Die Übertragung der sog. Kryptowährung Ether (ETH) zur Erfüllung von Provisionsansprüchen des Arbeitnehmers kann, wenn dies bei objektiver Betrachtung im Interesse des Arbeitnehmers liegt, grundsätzlich als Sachbezug i.S.v. § 107 Abs. 2 Satz 1 GewO vereinbart werden. Der unpfändbare Betrag des Arbeitsentgelts muss dem Arbeitnehmer aber in Geld ausgezahlt werden.

Der Sachverhalt:
Die Klägerin war bei der Beklagten, einem Unternehmen, das sich u.a. mit Kryptowährungen befasst, seit dem 1.6.2019, zunächst mit einer mtl. Bruttovergütung von 960 € bei einer wöchentlichen Arbeitszeit von 20 Stunden und ab dem 1.4.2020 in Vollzeit mit einem Bruttomonatsgehalt von 2.400 € beschäftigt. Zusätzlich war jedenfalls bis zum 31.3.2020 arbeitsvertraglich ein Provisionsanspruch auf Basis der monatlichen Geschäftsabschlüsse vereinbart.
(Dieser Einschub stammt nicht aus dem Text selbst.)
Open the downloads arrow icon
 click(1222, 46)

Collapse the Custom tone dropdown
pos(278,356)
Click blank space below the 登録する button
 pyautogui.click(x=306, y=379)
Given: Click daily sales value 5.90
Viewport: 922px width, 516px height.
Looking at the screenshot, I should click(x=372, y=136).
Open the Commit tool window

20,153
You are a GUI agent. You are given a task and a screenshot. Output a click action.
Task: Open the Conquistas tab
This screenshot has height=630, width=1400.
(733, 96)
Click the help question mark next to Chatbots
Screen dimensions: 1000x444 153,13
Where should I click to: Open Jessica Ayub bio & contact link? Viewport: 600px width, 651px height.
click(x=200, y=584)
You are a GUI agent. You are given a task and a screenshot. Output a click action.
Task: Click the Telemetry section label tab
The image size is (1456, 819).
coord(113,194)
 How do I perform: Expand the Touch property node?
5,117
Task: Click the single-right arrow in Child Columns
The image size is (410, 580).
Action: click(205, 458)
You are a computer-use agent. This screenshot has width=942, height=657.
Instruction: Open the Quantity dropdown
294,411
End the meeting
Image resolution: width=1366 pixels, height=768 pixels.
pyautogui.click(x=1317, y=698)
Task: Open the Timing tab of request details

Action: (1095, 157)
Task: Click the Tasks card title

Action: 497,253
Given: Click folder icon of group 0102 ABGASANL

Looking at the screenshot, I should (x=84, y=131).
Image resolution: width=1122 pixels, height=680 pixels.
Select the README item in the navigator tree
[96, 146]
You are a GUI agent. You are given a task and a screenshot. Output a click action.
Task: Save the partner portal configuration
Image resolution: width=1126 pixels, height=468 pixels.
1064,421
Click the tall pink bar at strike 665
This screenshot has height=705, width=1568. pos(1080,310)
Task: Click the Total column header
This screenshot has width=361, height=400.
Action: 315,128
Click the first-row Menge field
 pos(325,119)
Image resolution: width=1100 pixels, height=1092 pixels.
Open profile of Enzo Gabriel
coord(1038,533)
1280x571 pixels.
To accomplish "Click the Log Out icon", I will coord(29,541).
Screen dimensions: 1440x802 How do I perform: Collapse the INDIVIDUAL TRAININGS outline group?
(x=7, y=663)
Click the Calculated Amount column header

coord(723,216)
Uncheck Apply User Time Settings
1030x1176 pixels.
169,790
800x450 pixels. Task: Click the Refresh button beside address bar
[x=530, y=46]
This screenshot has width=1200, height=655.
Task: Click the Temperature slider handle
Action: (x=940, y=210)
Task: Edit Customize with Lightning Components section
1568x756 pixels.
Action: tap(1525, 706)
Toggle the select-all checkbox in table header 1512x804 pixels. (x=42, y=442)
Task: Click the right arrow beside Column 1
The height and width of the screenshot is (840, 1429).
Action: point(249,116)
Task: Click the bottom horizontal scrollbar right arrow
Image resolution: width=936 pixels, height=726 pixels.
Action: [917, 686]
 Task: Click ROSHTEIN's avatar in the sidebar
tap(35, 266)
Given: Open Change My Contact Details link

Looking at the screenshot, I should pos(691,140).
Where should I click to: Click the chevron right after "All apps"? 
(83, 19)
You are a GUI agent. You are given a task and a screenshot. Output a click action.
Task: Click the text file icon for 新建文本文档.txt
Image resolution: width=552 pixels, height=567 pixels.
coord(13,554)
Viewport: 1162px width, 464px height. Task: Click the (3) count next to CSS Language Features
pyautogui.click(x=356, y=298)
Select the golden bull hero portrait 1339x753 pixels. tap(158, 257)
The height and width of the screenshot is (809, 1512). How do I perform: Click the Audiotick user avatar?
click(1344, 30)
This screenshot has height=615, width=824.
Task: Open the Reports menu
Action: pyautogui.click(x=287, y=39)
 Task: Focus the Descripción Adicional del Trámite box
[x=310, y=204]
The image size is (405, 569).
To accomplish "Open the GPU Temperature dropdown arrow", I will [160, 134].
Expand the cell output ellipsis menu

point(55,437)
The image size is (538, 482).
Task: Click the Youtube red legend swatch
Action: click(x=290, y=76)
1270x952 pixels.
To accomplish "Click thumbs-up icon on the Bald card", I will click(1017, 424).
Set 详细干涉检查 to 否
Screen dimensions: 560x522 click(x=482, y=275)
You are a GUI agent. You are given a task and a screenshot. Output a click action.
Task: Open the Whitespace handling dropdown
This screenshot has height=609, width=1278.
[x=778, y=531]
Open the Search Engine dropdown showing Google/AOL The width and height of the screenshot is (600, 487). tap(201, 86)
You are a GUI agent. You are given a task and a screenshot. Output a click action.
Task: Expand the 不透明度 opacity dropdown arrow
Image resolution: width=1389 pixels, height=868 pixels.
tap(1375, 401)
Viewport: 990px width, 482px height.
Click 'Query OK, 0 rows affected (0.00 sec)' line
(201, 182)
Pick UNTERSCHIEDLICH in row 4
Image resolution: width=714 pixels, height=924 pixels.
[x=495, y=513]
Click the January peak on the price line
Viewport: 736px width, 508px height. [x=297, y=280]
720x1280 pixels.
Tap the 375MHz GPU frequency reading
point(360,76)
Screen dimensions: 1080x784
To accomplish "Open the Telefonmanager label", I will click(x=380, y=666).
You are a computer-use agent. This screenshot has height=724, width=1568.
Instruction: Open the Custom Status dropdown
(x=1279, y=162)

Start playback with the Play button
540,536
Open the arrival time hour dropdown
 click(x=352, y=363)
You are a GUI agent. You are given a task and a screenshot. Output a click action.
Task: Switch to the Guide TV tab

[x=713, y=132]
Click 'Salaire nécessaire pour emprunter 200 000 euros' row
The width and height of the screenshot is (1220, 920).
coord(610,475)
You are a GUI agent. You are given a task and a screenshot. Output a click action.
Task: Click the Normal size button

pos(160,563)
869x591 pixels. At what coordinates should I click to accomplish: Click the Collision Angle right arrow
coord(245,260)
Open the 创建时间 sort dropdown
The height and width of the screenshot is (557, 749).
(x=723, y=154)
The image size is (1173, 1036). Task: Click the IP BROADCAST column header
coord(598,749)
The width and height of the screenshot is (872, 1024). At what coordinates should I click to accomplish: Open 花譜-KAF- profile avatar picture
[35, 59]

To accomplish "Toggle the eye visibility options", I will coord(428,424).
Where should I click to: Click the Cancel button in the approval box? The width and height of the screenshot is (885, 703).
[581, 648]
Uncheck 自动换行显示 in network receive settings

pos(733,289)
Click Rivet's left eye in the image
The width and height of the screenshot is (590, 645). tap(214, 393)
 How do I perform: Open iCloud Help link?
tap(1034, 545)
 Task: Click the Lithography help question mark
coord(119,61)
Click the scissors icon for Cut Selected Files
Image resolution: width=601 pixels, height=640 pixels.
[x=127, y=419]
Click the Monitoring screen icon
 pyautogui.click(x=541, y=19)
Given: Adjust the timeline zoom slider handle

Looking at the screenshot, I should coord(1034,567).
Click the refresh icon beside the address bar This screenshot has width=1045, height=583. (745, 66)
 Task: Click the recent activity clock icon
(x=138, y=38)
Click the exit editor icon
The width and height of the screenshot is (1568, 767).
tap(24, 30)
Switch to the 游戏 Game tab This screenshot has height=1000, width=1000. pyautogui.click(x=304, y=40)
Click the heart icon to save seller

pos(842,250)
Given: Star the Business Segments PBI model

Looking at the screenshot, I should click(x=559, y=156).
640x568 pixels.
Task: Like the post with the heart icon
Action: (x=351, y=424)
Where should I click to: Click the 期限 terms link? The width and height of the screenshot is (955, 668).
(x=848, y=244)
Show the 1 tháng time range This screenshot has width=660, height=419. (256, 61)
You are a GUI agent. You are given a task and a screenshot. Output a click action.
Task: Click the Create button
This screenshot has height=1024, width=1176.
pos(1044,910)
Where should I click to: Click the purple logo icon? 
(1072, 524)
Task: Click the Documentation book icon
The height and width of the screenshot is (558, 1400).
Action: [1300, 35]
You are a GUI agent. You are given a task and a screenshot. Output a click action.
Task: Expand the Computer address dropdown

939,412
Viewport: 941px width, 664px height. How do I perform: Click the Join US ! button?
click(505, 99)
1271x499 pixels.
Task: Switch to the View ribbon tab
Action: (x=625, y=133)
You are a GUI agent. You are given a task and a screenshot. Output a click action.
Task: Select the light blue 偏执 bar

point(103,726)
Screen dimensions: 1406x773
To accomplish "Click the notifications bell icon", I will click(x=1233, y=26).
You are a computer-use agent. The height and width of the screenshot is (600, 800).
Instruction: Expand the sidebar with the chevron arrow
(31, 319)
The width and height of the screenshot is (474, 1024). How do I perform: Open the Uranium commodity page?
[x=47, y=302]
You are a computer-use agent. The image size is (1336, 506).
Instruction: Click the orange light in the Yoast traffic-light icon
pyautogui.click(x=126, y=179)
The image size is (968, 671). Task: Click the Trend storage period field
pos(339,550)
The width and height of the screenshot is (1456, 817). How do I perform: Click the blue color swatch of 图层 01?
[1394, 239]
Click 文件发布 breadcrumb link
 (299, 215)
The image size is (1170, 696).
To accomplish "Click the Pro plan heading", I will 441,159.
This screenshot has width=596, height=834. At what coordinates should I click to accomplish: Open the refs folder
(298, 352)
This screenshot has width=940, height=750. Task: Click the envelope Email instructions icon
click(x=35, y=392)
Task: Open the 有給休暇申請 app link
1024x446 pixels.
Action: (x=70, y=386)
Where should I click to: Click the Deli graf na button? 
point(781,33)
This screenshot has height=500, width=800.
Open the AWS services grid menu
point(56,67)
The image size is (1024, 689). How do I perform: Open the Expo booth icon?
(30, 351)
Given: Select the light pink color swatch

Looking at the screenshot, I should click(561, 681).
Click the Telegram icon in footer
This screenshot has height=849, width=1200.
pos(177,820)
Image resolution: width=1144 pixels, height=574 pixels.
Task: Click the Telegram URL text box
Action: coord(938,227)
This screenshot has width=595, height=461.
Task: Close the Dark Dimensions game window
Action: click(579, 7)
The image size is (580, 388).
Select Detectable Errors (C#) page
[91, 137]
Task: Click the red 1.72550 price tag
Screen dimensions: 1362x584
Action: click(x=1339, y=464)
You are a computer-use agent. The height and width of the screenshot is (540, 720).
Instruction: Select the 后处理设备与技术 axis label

Die Provision war dabei zunächst in Euro zu ermitteln und zum Zeitpunkt der Fälligkeit - dem jeweiligen Letzten des Folgemonats - zum "aktuellen Wechselkurs" in ETH umzurechnen und zu erfüllen. Eine Übertragung von ETH und eine Abrechnung der Provisionsansprüche erfolgte bis zur Beendigung des Arbeitsverhältnisses am 31.12.2021 nicht, obwohl die Klägerin die Beklagte hierzu mehrfach aufgefordert und ein für die Übertragung erforderliches Wallet am 11.8.2020 mitgeteilt hatte. Mit der Gehaltsabrechnung für Dezember 2021 zahlte die Beklagte an die Klägerin rd. 15.200 € brutto als Provisionen aus, was die Klägerin bei der Höhe der Klageforderung berücksichtigte.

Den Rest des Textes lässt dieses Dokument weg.